Un partenariat officiel entre Charlie Hebdo et les lycées d’Ile-de-France : une initiative de Pécresse qui en dit plus sur Pécresse et sur Charlie Hebdo que sur l’antisémitisme supposé des élèves.
En 2025, un partenariat avec Charlie Hebdo pour tous les lycées d’Ile-de-France ? C’est en tout cas l’idée avancée par V. Pécresse au milieu d’une assemblée enthousiaste de militants LR. Il s’agira d’un concours de caricatures, parce que – explique-t-elle – « l’humour fait partie de la république et qu’on défendra partout la liberté d’expression. » A condition – a-t-elle oublié d’ajouter – de laisser à l’écart de l’humour et de la liberté d’expression un chef de gouvernement israélien (le célèbre « nazi sans prépuce »), mais également bien d’autres sujets étroitement balisés par le Code pénal et les règlements scolaires sous la désignation aussi vague qu’arbitraire, souvent risible, d’ « atteintes aux valeurs de la république », quand il s’agit par exemple, de sanctionner des élèves dont les convictions – morales, philosophiques, religieuses, politiques ou encore vestimentaires – font l’objet d’une étroite surveillance au sein même des établissements.
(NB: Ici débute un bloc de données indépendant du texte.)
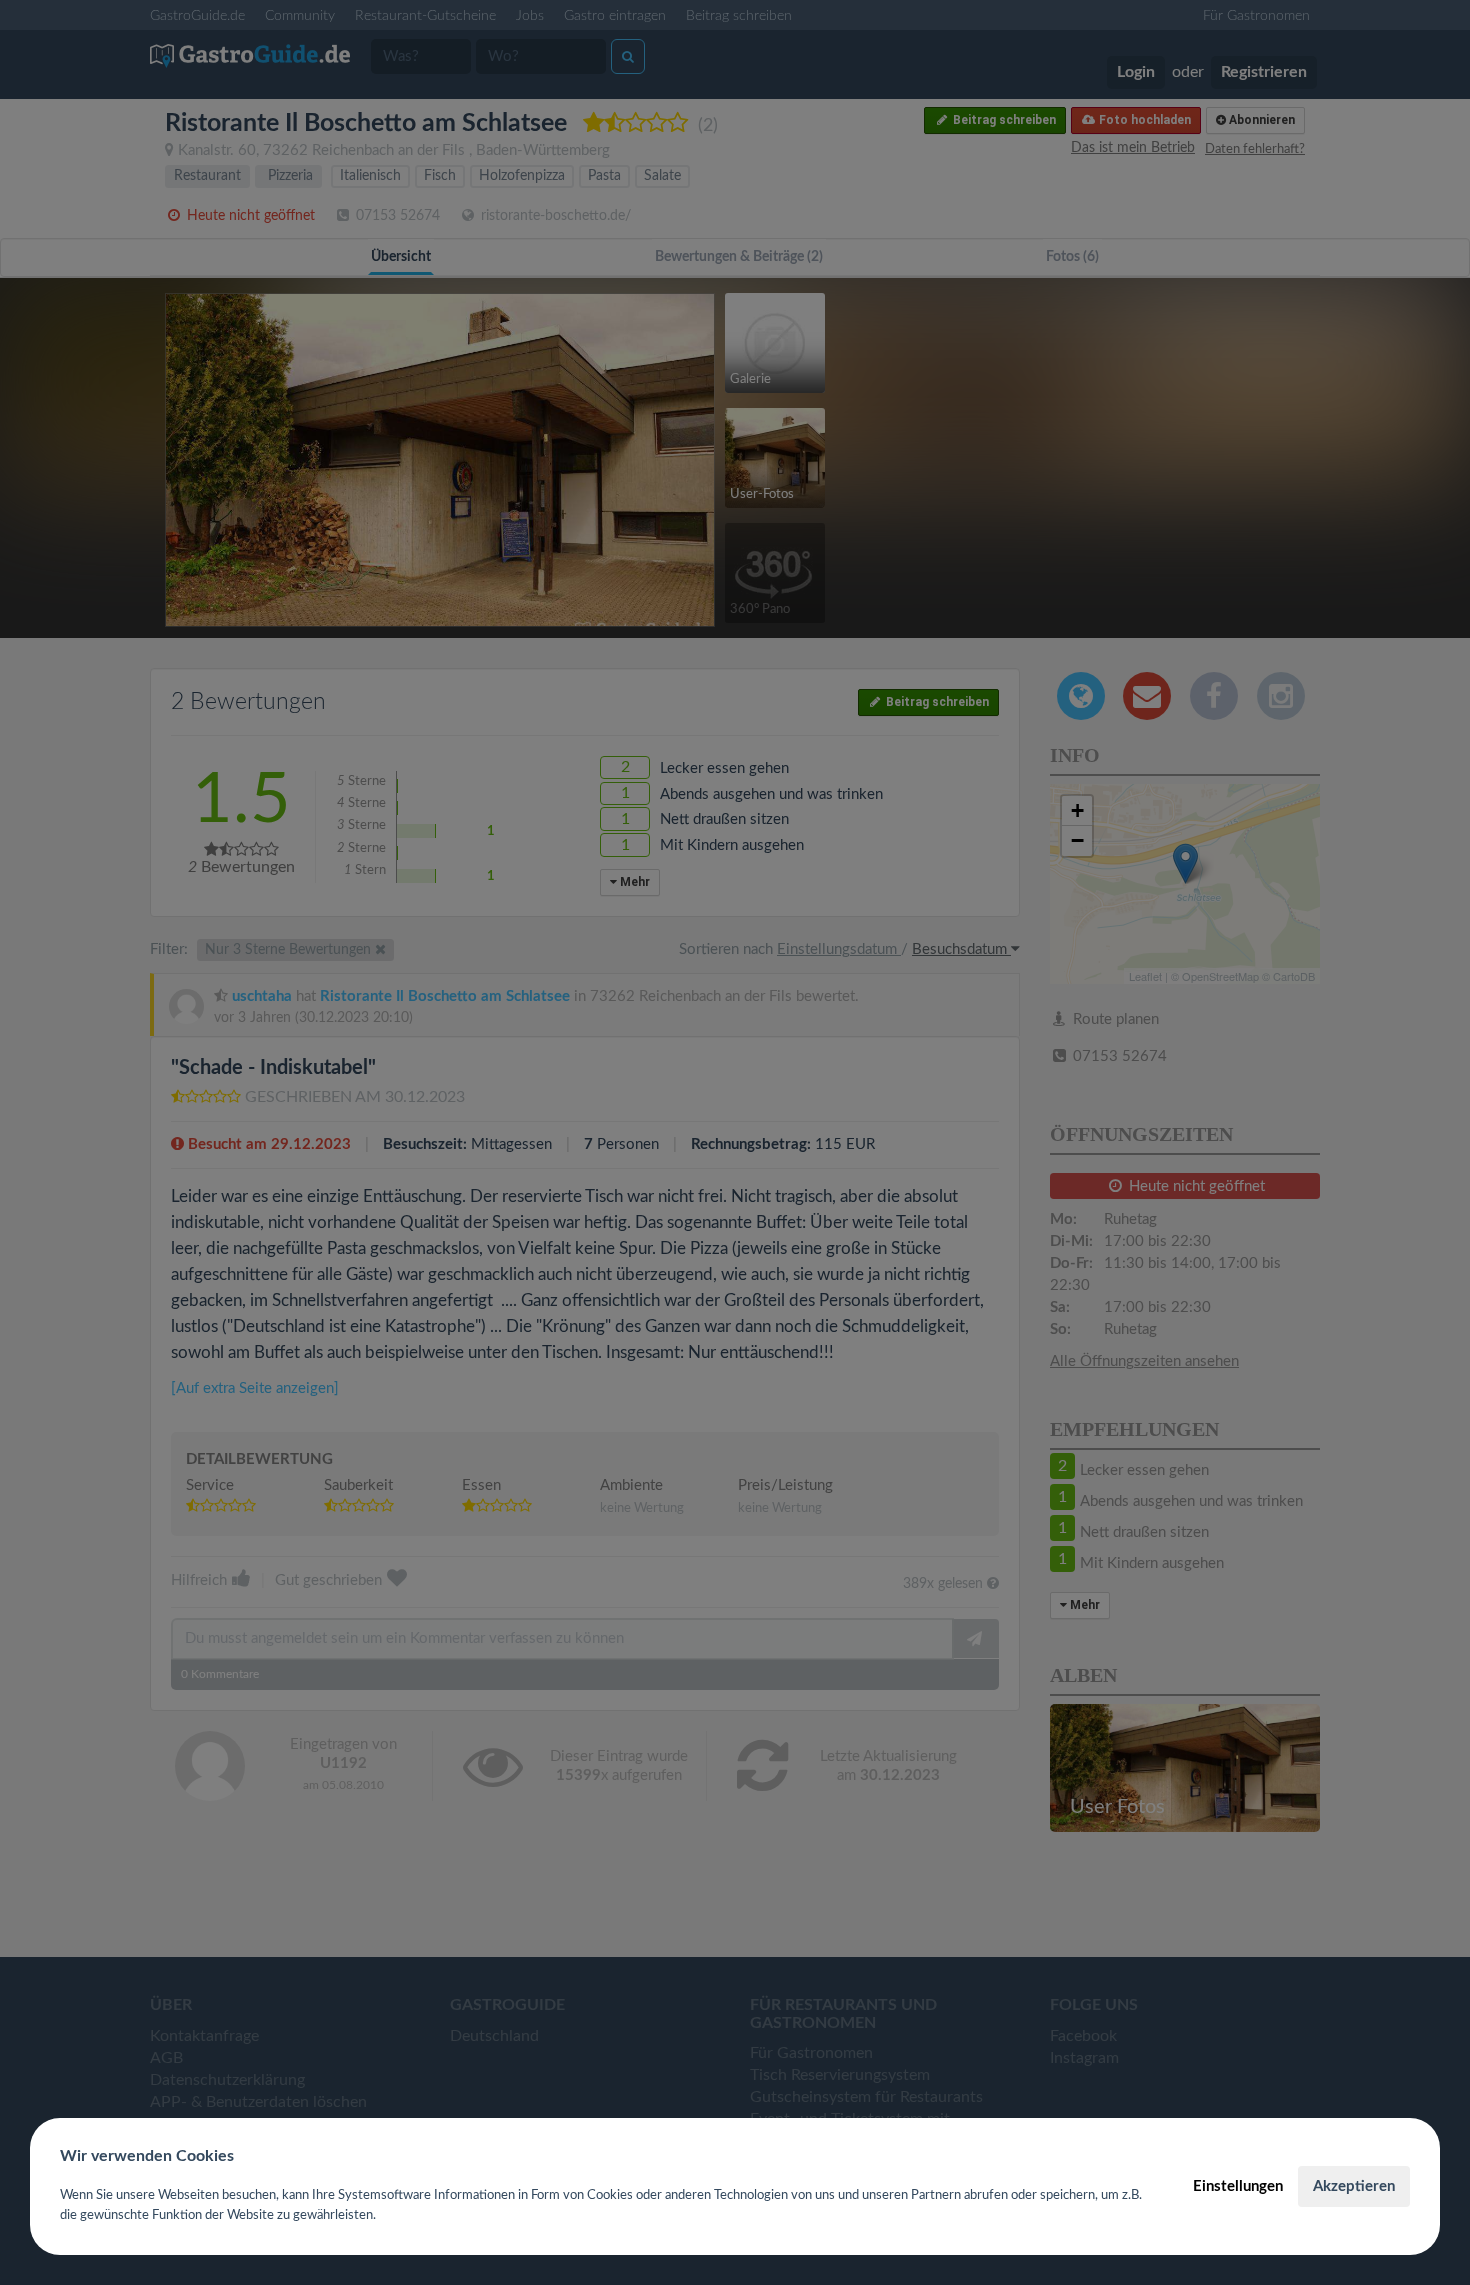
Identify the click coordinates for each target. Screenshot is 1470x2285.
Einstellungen (1238, 2186)
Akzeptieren (1354, 2186)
L’humour républicain a ses limites…
Ce qui ne fait pas rire, c’est le principe d’un partenariat conclu avec une publication dont la ligne éditoriale – caractérisée par une islamophobie obscène et des fantasmes identitaires – se voit grandes ouvertes les portes des lycées, par le seul fait de la princesse. Que l’attentat dont il a été victime ait conduit l’hebdomadaire à s’aveugler sur certains sujets jusqu’à s’acoquiner avec l’extrême-droite est une chose mais que cette publication se voit accéder au rang de support pédagogique officiel dans le cadre d’un établissement scolaire pose des questions de deux ordres : peut-on former à l’esprit critique et à la tolérance en choquant brutalement les convictions d’une partie des élèves, question que l’Éducation nationale, au-delà des lycées d’Ile-de-France, ne semble pas se poser très souvent ? Par ailleurs, appartient-il à une présidente de région, à une militante, dans le cadre d’un meeting politique, d’imposer ses choix, ses valeurs, à un service public d’éducation dont le principe est, précisément, d’accueillir tous les jeunes dans leur diversité ? Un principe avec lequel, il est vrai, l’Éducation nationale a pris depuis quelques années beaucoup de liberté. On doute que les établissements visés par l’initiative aient été consultés.
Dans un même registre, celui de l’instrumentalisation de la mémoire par les politiques, la même Pécresse, a annoncé que la région allait « doubler les voyages à Auschwitz » en 2025 pour les élèves franciliens à l’occasion du 80e anniversaire de la libération des camps de concentration. Ignorant les avertissements des historiens et des chercheurs impliqués dans les questions mémorielles qui émettent de sérieuses réserves sur l’impact réel des commémorations obligées et leur efficacité dans la lutte contre le racisme (1), Pécresse aggrave son cas en reprenant à son compte le thème éculé de l’antisémitisme des banlieues (« Il n’est plus acceptable que l’antisémitisme devienne un fléau dans notre région. ») Région pouvant, dans sa bouche se traduire par migrants, arabes etc… allusion parfaitement comprise et chaleureusement applaudie par les militants présents dans la salle. L’instrumentalisation de la Shoah par la droite et l’extrême-droite n’est pas une chose nouvelle : détournée d’une réalité historique indiscutable qui a vu l’Europe chrétienne se livrer sans avoir à forcer sa nature au génocide de 5 millions de juifs, l’histoire de cette période est ainsi récupérée par toute une mouvance d’ailleurs idéologiquement plus proche de Pétain que de De Gaulle dans une tentative éhontée de stigmatisation des jeunes de banlieues, des musulmans, des Arabes.
Cette initiative de Pécresse – entre sordide et mesquin – ne pouvait que flatter les convictions d’O. Nasrou, tout nouveau promu secrétaire d’état à la citoyenneté, d’ailleurs présent dans la salle, dénonciateur farouche des « idéologies islamistes et wokistes » à l’école. Que l’enseignement de l’histoire, que l’éducation morale et civique des élèves puissent se retrouver dans leurs attributions a de quoi inquiéter.
(1) Sarah GENSBURGER et Sandrine LEFRANC, A quoi servent les politiques de mémoire ? Presses de la Fondation des Sciences politiques, 2017.